Diseases and illnesses
- The Duke of Manhattan is suffering from Petrifold Regression; although the Doctor states it will be at least another thousand years before a cure is found, the Sisters prove him wrong.
- Marconi's Disease takes years to recover.
- Pallidome Pancrosis kills the sufferer within ten minutes.
Cultural references
- As the Duke of Manhattan recovers from his Petrifold Regression, he greets the Doctor with, "It's that man again!" It's That Man Again (known as ITMA) was a hugely popular BBC radio comedy series in the 1940s and a precursor to The Goon Show.
- Rose refers to Chip as Gollum, a character from The Lord of the Rings.
Foods and beverages
- The Duke of Manhattan offers the Doctor a glass of champagne.
Story notes
- This is the first story of the revived series to be set on an alien planet. Ironically, the first non-Earth planet the Doctor visits in the revived series is called New Earth (all on-camera locations up to that point were either Earth or space stations or spaceships in orbit around Earth).
- Rose's comment when she steps out of the TARDIS, that she'll never get used to standing on an alien planet no matter how many times she does so, is also somewhat ironic from the viewers' perspective, as she has never actually done so on screen prior to this. It is not a continuity error of course, as prior conversations in previous episodes have referenced off screen trips to other planets.
- This is the first Doctor Who episode to have an accompanying Tardisode. These short prelude scenes were made available online and via cellphone a week prior to the broadcast. In the case of New Earth the Tardisode consisted of a faux commercial advertising the Sisters of Plenitude's services.
- This story had the working title of The Sunshine Camp.
- Immediately after the episode, a commentary for the episode, featuring David Tennant, Russell T Davies and Phil Collinson, was made available on the official website for viewers to download and listen to alongside the repeat. The same thing was done for TV: The Christmas Invasion.
- The words "bitch" and "arse" are implied, although not actually said. In both cases, the character (Cassandra and Rose, respectively) is cut off in her dialogue and the words are implied by the next word in the script. Cassandra, when talking of Rose, calls her "that little..." and then the scene cuts to Rose whose first words are "a bit rich". Later, Rose tells Cassandra she is "talking out of [her]..." and Cassandra interrupts, "Ask not!"
- When Cassandra takes over the Doctor's body she references to some parts that have been "hardly used", a reference to the perceived asexual nature of the Doctor. This may also refer to the fact that this is a new (regenerated) body, and that he hasn't really had a chance to "use" most of the parts very much at this point.

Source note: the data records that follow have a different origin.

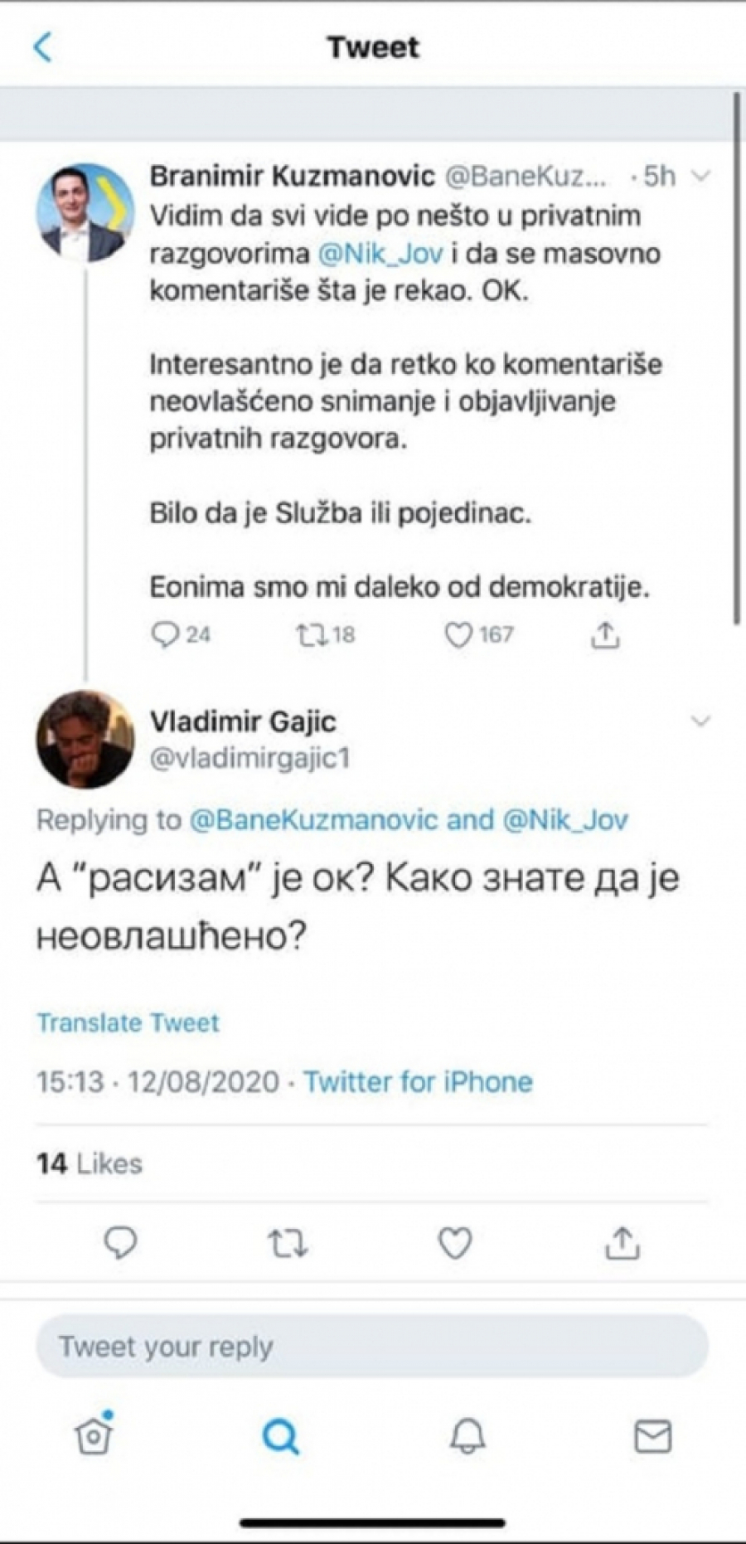This screenshot has height=1544, width=746.
Task: Open the @Nik_Jov mention in Branimir's tweet
Action: [x=380, y=253]
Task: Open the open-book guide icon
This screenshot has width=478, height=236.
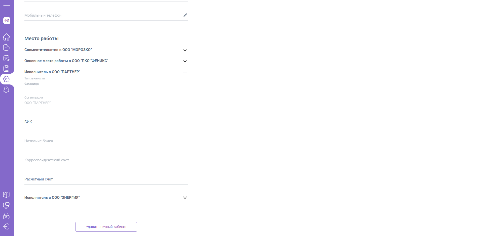Action: 6,195
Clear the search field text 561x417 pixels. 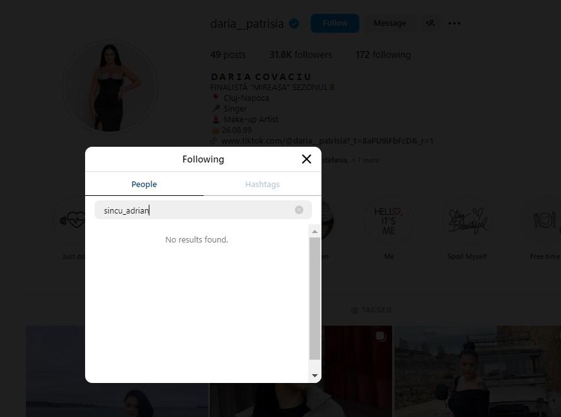299,210
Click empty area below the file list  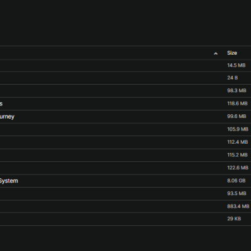[x=126, y=238]
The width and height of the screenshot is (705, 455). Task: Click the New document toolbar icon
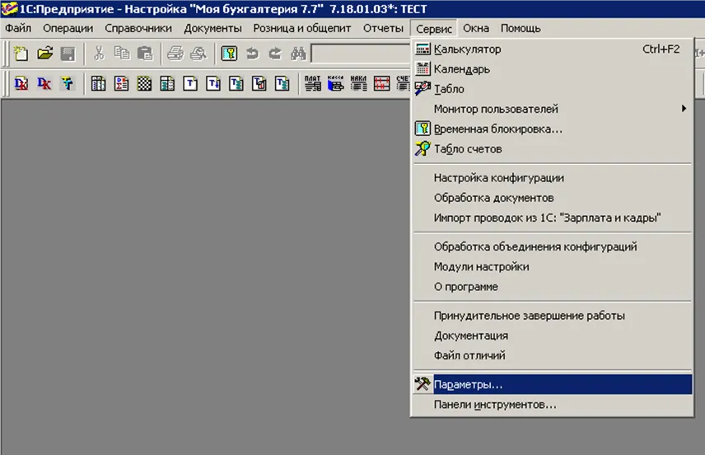[21, 54]
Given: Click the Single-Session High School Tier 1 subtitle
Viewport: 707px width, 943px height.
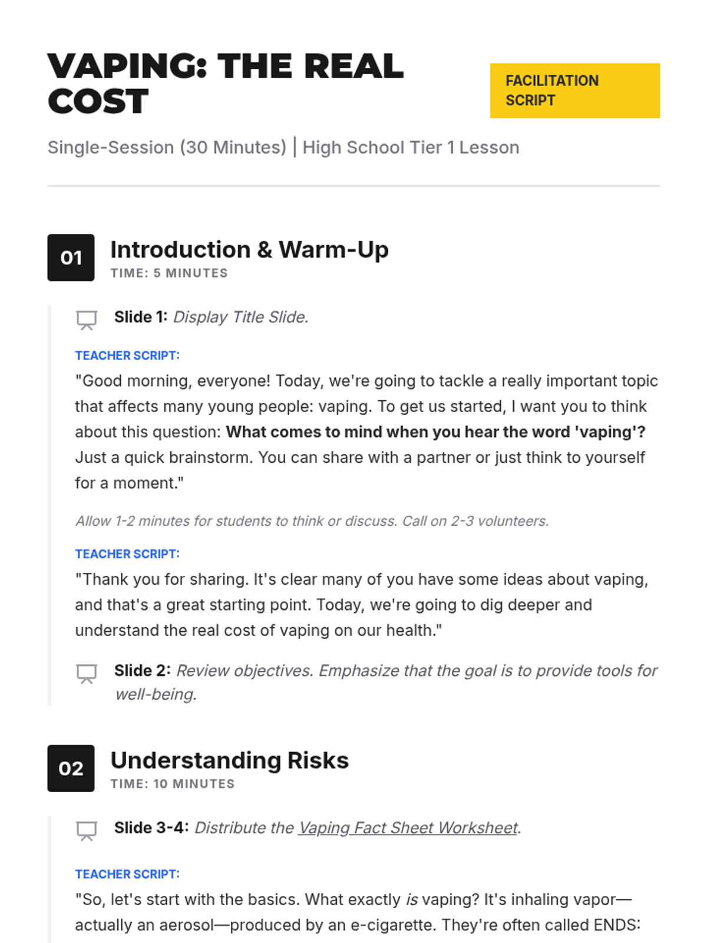Looking at the screenshot, I should pyautogui.click(x=283, y=147).
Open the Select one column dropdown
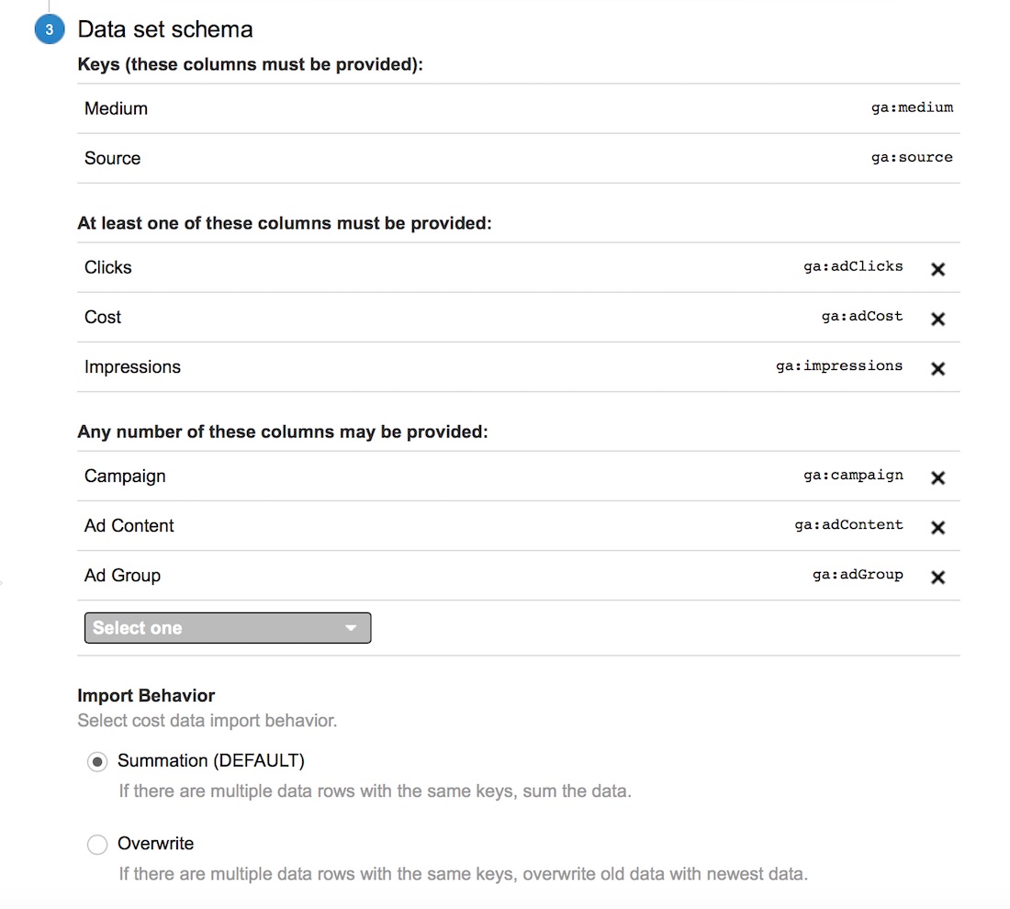This screenshot has width=1010, height=909. click(228, 627)
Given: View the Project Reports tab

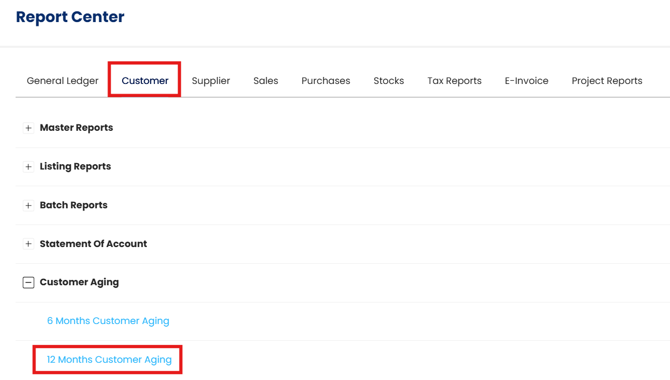Looking at the screenshot, I should coord(607,81).
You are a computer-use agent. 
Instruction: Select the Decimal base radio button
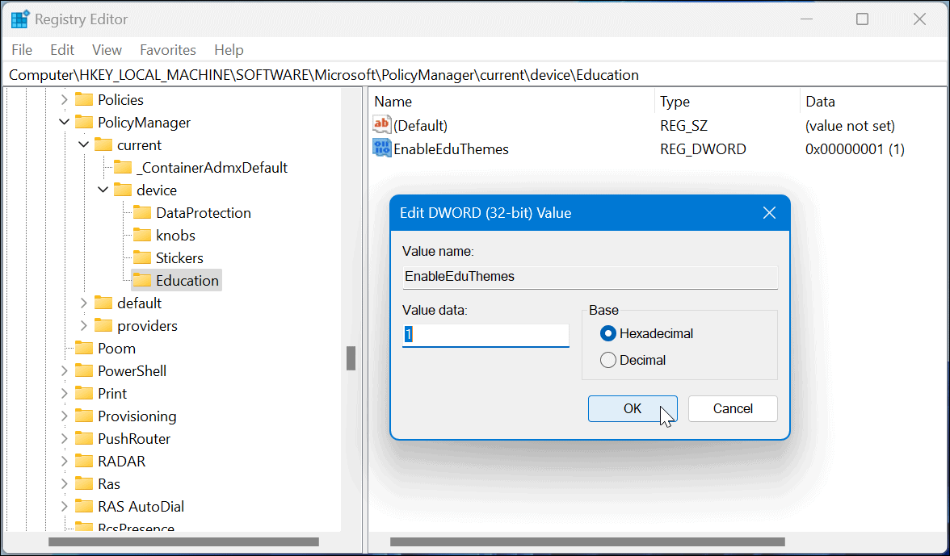[607, 360]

- The scene showing Rose kissing the Doctor was featured in one of the trailers and raised a stir in fan circles. Ultimately, we learn it's actually Cassandra possessing Rose doing the kissing; Rose and the Doctor never do kiss on screen in that fashion, though Rose will eventually kiss the Meta-Crisis Tenth Doctor in TV: Journey's End.
- Although it is widely stated that Rose has met the Face of Boe twice, the only times she was in his presence in this episode was during the periods where Cassandra was possessing her body, and he teleports away before Cassandra takes over Chip.
- This episode marks the first appearance of a running joke about the Tenth Doctor's love of the "little shops" found in hospitals and museums.
- Stock footage from TV: Rose is used at one point.
- When the wall drops, the sound made is recycled from the movement of the Daleks.
Ratings
- 8.62 million viewers
Filming locations
- The exterior shots of New Earth were filmed on the Gower Peninsula.
- The hospital scenes were filmed inside the Wales Millennium Centre which appeared in the previous series episode Boom Town. When the Doctor asks about the shop and points to where he would put it, he points to the location of the centre's own Portmeirion shop (so-called because it sells the unique Portmeirion china produced in the Welsh resort village of the same name that was once used as a filming location for TV: The Masque of Mandragora).
- The exterior shots of the lift car as Rose descends to the basement are stock footage recycled from Rose.
Production errors
- When Rose says goodbye to Jackie and Mickey, the wiped out marks "Bad Wolf" can still be seen on the ground, however, this could be when Rose scattered the words across time and space.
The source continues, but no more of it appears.